SnowBrains Forecast: 4 Feet For California This Week - SnowBrains
Briefly

SnowBrains Forecast: 4 Feet For California This Week - SnowBrains
"California stays in an active, on-and-off storm cycle through Tuesday night, with a small New Year's Day round followed by a much stronger, windier weekend storm that stacks up significant Sierra snowfall and then tapers into lighter leftovers early next week. Snow levels generally start on the higher side at the onset of each wave, then trend lower with time, so snow quality improves after the initial dense rounds; the extended outlook keeps the overall pattern on the stormy side into the Jan 6-10 window before trending closer to seasonal precipitation in the Jan 8-14 period."
"New Year's Day Wave (Wed night-Thu night) brings mainly high-elevation snow with improving snow levels through the day. This first round is modest but helpful for the higher terrain, with snow levels dropping from roughly the 8,000+ foot neighborhood early toward about 6,500 to 7,000 feet by later Thursday, favoring upper-mountain accumulation while lower bases flirt with mixed precipitation at times.
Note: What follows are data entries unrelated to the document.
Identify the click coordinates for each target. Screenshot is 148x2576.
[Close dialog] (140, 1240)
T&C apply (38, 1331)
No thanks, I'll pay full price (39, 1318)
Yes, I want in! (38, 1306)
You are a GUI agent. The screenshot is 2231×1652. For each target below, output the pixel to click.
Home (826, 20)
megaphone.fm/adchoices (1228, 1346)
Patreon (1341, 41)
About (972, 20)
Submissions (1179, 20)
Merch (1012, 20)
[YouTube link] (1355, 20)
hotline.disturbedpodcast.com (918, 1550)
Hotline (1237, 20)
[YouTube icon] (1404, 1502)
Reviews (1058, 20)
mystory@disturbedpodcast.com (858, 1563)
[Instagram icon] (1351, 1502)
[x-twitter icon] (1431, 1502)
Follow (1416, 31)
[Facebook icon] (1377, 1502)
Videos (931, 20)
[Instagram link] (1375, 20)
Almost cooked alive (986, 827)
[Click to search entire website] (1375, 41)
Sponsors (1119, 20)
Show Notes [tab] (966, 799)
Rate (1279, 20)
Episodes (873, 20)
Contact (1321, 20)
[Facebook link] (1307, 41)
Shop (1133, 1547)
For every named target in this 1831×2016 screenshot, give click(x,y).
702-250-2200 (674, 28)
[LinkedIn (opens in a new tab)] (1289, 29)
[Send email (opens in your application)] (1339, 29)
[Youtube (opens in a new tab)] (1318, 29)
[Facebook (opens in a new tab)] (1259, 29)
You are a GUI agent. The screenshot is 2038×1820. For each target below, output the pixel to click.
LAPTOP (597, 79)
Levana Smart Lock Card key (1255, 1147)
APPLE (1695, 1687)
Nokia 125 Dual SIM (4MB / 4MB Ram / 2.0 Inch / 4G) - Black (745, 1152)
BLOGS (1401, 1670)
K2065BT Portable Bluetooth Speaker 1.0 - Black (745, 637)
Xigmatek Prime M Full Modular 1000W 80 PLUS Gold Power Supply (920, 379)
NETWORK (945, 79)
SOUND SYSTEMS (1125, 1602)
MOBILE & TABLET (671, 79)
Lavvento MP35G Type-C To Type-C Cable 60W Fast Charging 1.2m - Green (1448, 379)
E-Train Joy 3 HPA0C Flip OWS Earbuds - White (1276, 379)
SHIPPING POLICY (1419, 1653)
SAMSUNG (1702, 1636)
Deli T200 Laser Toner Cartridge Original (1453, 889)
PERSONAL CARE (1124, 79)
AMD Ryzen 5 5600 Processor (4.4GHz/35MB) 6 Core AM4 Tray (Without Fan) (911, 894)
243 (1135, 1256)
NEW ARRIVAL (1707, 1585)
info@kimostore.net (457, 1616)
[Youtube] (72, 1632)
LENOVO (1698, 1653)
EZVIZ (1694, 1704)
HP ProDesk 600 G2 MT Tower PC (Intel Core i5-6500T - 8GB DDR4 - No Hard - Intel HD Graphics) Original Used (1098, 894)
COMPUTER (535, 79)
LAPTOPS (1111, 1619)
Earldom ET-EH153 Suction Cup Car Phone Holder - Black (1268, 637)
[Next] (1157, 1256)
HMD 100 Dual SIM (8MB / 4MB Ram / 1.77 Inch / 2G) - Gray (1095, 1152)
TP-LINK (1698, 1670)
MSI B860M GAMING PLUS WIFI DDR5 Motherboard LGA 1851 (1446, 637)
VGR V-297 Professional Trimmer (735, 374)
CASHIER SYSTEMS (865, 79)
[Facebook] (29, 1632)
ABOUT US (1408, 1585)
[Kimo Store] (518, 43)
Snow quality starts out dense (SLRs generally around 6-9:1 in many spots), but trends toward more moderate snow by Thursday night (often closer to 10-13:1). Totals are on the lighter side, generally a few inches, with Mammoth and Kirkwood doing best in this early window. Winds are noticeable, especially on exposed ridgelines, but the bigger wind impacts arrive with the weekend system."
California will remain in an active storm pattern through early January with an on-and-off sequence of systems. A modest New Year's Day wave will mainly impact high elevations, with snow levels falling from about 8,000+ feet to roughly 6,500–7,000 feet and totals generally a few inches; initial snow will be dense before moderating. A stronger weekend storm will bring widespread Sierra snow, strong winds, and a gradual drop in snow levels toward about 4,600–5,000 feet, improving snow quality later in the event. The pattern stays stormier into Jan 6–10 then trends closer to seasonal precipitation in the Jan 8–14 window.